Nemotron is an LLM designed to help organizations with optimizing tasks like customer service & automation.., while the Nemotron Cosmos is geared for visual data processing (e.g. healthcare, sports analysis).
However, the real world challenge isn't in marketing more AI agent platforms. Operating costs of AI are much higher than usual software (as you've probably noticed). The more tokens are burned through your computational demands, the more processes (e.g inferences) are triggered, the higher the watt usage is consumed by your hardware & data centers.

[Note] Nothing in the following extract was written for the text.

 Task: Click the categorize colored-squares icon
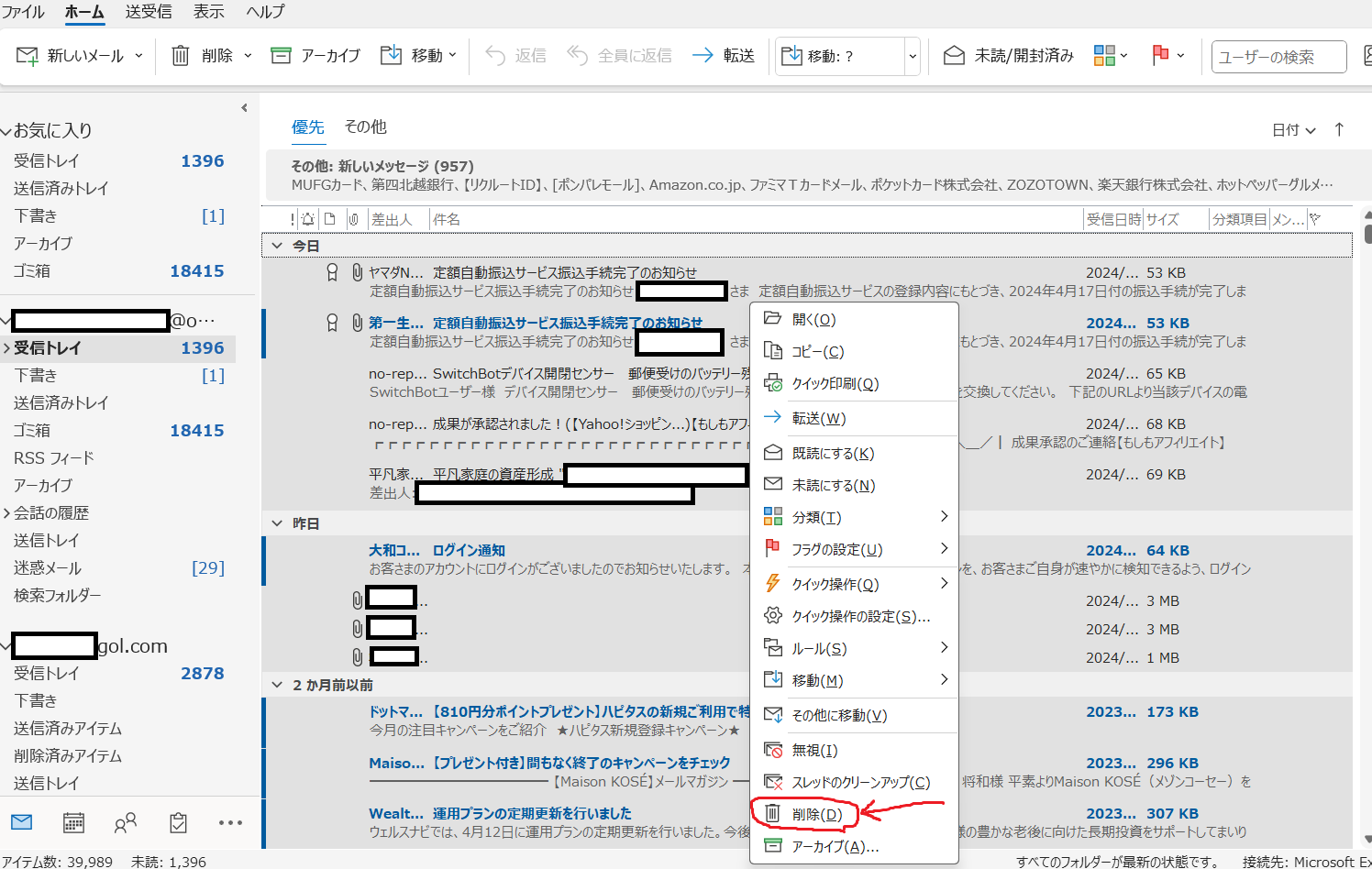1103,55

Undoubtedly Nvidia will have a lead on a lot of neural network frameworks (for a long time) & their close partnership with META will make both companies powerhouses in hardware r&d.
Coincidently, META is currently supporting r&d on a new transformer called Byte Late Transformer (BLT). The idea is to be able to compute even smaller lumps of data than regular tokens...you've guessed it - byte sized tokens. This allows for more precision in selecting quality but espcially raw data.
This is where the hurdle only begins. AGI is still on the run and that puts manufacturers in a tough position with rapidly changing designs, where at some point we might face supply chain issues. Combined with the murky waters of geopolitics - we will be forced to find better & more sustainable inferencing techniques. Neuromorphic architecture & quantum computing are amongst the leading topics of that context...but will requires immense government investment and policy development for prioritizing compute needs.
At the moment GenAI platforms like ChatGPT, Midjourney etc. face important obstacles in deep learning, like sustaining 'semantic coherence'.
Techniques like Retrieval Augmented Generation (RAG) are developed so that LLMs can leverage vector data banks (& improve contextual reasoning), while Spatial Intelligence r&d (like Fei-Fei-Li's World Labs) is aimed at developing systems for image depth perception & extending environmental acumen.
To conclude, it's important to realize the challenge of integrating AI assistants with humans doesn't only remain in power consumption.
In the field of robotics for example, Moravec's paradox has been a paramount subject for decades. Bridging various ML techniques and integrating them with sensors will take time, in order to at least match the sensorimotor skills humans have carved in their cerebrums through evolution (over thousands and millions of years).
Progressively welcoming AI into society (on a large scale) will require a lot of structural innovation for integrating multi-modal data input sytems.